Does he think we are more haunted by the underland than by any other space?
“Yes, I do”, he replies, “undoubtedly. Partly because it’s where we’ve put ghosts, it’s where we’ve put memories, it’s where we’ve put trauma. It’s the place things come back from; it’s the source of revenance. Things that are unbidden are resurfacing in a very geopolitical way with a very eerie and unsettling intensity. But it’s also the place we can’t see or only dimly glimpse, the place where entry is only given through certain points. It does haunt us and particularly at this moment of species history because it’s where we see the future. That would be the final turn of the intellectual screw of the book, that the idea of the Anthropocene says ‘what marks will we leave in future record, what will be the strata archive of our species that’s been such a short time on the planet but so consequential for it?’ And that is based on the idea of a future reader, a speculative palaeontologist looking back into the underland and looking at the strata of Homo sapiens. So, yes, I think the haunting now, is the haunting of uncanny time mixing and mingling with a kind of futurology.”

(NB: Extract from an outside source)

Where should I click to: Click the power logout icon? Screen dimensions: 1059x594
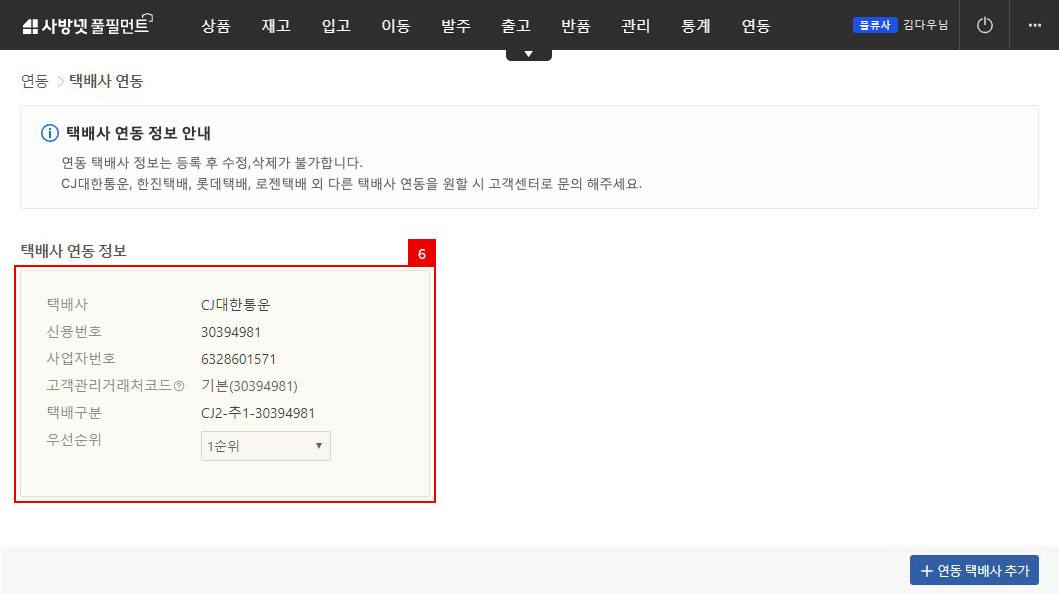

Alongside these spatial hauntings are human stories of those who have lost their lives in the underground. More commonly associated with a vertiginous pull to jump off a high building, or to leap from a cliff-edge, the French term ‘l’appel du vide’ – literally the pull of the void – has a new and equally captivating sense when applied to luring expanses of tunnelling ice, cave sumps and deep, deep water.
“There’s a line I wrote in Mountains of the Mind,” Macfarlane says, “‘those who travel to mountaintops are half in love with themselves and half in love with oblivion’. I think I did feel that occasionally in the tunnels in Boulby. There is the sense of this mineral life of the earth, this halite of translucent rock-salt, laid down by a sea - the Zechstein - that evaporated 270 million years ago and covered the whole of northern Europe, leaving this translucent strata that moves like ice or glass. These are amazing concepts and substances and they have power.”
“By far the most dangerous episode in the book was when I was mountaineering over the Lofotens to reach the cave of the red dancers. But that was not sought out, or foretold. I came to realise that in an odd way it was a re-performance of what had drawn the first makers there. They had gone to this place – which was really hard for them to get to as well, these were people who lived fine margin lives – they had gone to this remote sea cave on the far side of this island archipelago because it was a giant, ritual space that faced the maelstrom. Here are two portals: one into the world of water and one into the world of rock and the underland beneath. I realised part way through what became this really frightening, troubling expedition that there was some mitigation to my stupidity, in that I was sort of doing what had drawn these people there. Fear and wonder and compulsion are part of the underland.”
The structure of Underland is a conscious mirror of a classical katabasis, or journey into the underworld. Like an ancient hero, the Underland reader is submerged and returns, perhaps, not wholly the same. As Virgil points out, going down to hell is the easy part, it is the coming back that is difficult.
“It begins with a descent,” Macfarlane explains, “and then there are these chambers and it ends with a surfacing near here, with my son and a coming back to the light and what is valuable. I really wanted the reader to undergo their own journey into darkness and back into light and to ask questions of what they’ve left down there, what they’ve found down there and what they value, what they love. As for what I found, that was true of me as well. I think I came back with a greater sense of love for the living, maybe that’s the best way of putting it, and a greater sense of fear for the future. That’s where I surface.”